Spatial computing

Spatial computing digitally represents people and objects, and places them in physical environments to optimize actions and interactions with computer systems. It is a digital technology that transforms how industrial enterprises and public entities work with information and provide knowledge to frontline staff in their factories and at their worksites.

Spatial computing is an umbrella term for several areas of interest: Virtual Reality (VR), Augmented Reality (AR) and Mixed Reality (MR) technologies:

  • Virtual Reality (VR): Virtual Reality transports users to an artificially created computing world through Virtual Reality Headsets & Glasses. VR systems block any visual contact with the physical world. This helps users gain an immersive experience of being transported to a virtual world.
  • Augmented Reality (AR): Unlike VR, Augmented Reality doesn’t block visual contact with the physical world, but let’s users super impose artificially created digital objects and information through their smartphone cameras or Augmented Reality Glasses.
  • Mixed Reality (MR): Mixed Reality is a hybrid of both models and is a mixture of physical and digital world. It can simultaneously work on both the virtual and physical world, helping users unlock natural human, computer and virtual environment interactions.

The uses of spatial computing

Spatial computing technologies are already widely used to improve real world operations in a wide range of fields, and applications for these technologies in creating new solutions to long standing problems are limited only by our imagination.

Current applications of spatial computing

As an increasingly accessible technology set, the possibilities are limitless for industrial and public sector use of spatial computing to drive value across products, people, places, and processes.

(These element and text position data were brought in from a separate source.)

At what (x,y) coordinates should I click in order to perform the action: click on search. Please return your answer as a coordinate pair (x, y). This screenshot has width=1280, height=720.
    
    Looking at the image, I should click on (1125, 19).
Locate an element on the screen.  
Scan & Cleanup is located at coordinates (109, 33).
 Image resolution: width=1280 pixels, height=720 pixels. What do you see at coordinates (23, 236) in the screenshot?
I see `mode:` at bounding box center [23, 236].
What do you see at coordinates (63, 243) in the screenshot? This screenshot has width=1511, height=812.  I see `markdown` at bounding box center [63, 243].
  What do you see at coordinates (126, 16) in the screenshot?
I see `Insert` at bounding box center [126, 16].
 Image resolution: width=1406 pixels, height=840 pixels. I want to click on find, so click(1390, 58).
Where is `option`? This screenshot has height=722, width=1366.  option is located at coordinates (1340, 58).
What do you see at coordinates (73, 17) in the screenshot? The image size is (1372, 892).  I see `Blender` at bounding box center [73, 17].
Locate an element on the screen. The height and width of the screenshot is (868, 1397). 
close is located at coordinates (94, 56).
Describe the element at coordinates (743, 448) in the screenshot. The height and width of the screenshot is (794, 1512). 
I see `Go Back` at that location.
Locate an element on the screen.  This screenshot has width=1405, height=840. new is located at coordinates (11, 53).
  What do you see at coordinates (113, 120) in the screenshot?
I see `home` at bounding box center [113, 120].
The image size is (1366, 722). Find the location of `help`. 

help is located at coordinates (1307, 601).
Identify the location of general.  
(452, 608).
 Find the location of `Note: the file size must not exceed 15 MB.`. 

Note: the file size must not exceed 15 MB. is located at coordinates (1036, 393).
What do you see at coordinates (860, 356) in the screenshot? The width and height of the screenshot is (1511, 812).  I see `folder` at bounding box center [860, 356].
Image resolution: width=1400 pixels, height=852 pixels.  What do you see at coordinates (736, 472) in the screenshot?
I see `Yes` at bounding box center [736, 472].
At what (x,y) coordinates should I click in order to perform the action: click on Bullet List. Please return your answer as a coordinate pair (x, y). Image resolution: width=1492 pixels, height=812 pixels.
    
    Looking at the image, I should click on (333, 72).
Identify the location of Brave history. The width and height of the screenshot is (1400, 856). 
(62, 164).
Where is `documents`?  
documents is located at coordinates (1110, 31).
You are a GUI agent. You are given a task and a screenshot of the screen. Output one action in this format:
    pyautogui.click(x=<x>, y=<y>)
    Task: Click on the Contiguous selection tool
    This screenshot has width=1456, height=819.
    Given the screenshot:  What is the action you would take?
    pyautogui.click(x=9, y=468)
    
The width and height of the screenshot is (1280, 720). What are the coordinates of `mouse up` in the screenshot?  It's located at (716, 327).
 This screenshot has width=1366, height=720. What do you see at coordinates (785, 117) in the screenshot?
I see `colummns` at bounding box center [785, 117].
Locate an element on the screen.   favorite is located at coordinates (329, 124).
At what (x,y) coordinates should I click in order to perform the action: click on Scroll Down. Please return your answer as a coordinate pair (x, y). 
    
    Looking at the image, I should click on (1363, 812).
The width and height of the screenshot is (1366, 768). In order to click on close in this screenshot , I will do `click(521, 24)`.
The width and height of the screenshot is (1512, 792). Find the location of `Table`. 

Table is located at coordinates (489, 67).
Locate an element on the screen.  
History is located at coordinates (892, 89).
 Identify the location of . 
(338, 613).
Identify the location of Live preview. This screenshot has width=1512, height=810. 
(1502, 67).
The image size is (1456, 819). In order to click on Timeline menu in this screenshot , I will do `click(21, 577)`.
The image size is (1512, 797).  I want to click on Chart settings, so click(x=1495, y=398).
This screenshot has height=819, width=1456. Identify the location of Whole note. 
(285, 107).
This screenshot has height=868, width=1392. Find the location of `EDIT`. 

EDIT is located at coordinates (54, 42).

Application areas include:

  • Manufacturing
  • Maintenance
  • Architecture/Design
  • Engineering
  • Medical/Health
  • Education/Training
  • Physical Security/Defence
  • Real Estate
  • Entertainment
  • Consumer/Marketing
  • Emergency Response

Case study: Airbus analysis

In 2020, SPECTRAL partner Kognitiv Spark conducted an on-site analysis of use cases with Airbus at one of their principal sites. Over 10 days the Continual Improvement Group at the site identified over 240 that would benefit from research and validation into the development of Spatial Computing capabilities.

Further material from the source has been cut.